To elucidate the role of cytokines, immunoglobulins, and bacterial pathogens in the middle ear effusions (MEEs) of children with otitis media (OM). Paired MEEs and serum samples collected from consecutive patients were assayed for immunoglobulins. Middle ear effusions were cultured for bacterial pathogens and assayed for interleukin-1 beta, interleukin-6, tumor necrosis factor alpha, and interferon gamma. The medical charts of the patients were retrospectively reviewed to define the history of OM. Seventy-five patients with a history of recurrent acute OM, persistent OM with effusion, or both. Exclusion criteria included the presence of a major coexisting condition, or an unclear or atypical history of OM. A private practice at a tertiary care children's hospital. At the time of tympanostomy tube placement, with the patient under general anesthesia, one MEE and a serum sample were collected. Interleukin-1 beta was detected in 58% (44/75) MEEs; interleukin-6, 83% (60/72); tumor necrosis factor alpha, 37% (28/75) [corrected]; and interferon gamma, 61% (45/74).

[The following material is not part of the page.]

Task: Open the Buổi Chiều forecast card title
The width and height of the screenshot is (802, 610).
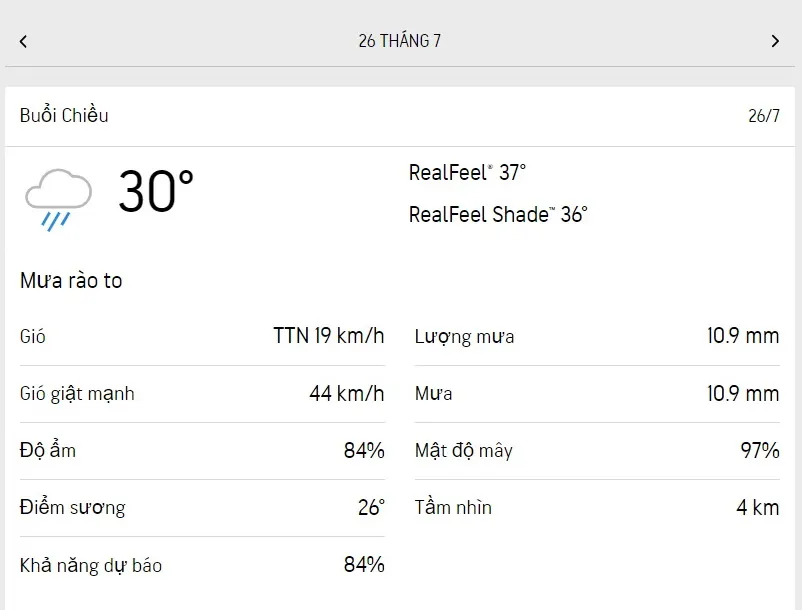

Concentrations of interleukin-1 beta, interleukin-6 and tumor necrosis factor alpha in MEEs were highly correlated with each other (P < .01 for each association) suggesting increased local production and the expected effects of cytokines stimulating their own production during OM. High concentrations of tumor necrosis factor alpha in MEEs were also associated with a history of multiple placements of tympanostomy tubes (r = .63). These data suggest a regulatory role for cytokines in inflammation during OM, and suggest that high concentrations of tumor necrosis factor alpha in MEEs may be a marker for OM chronicity.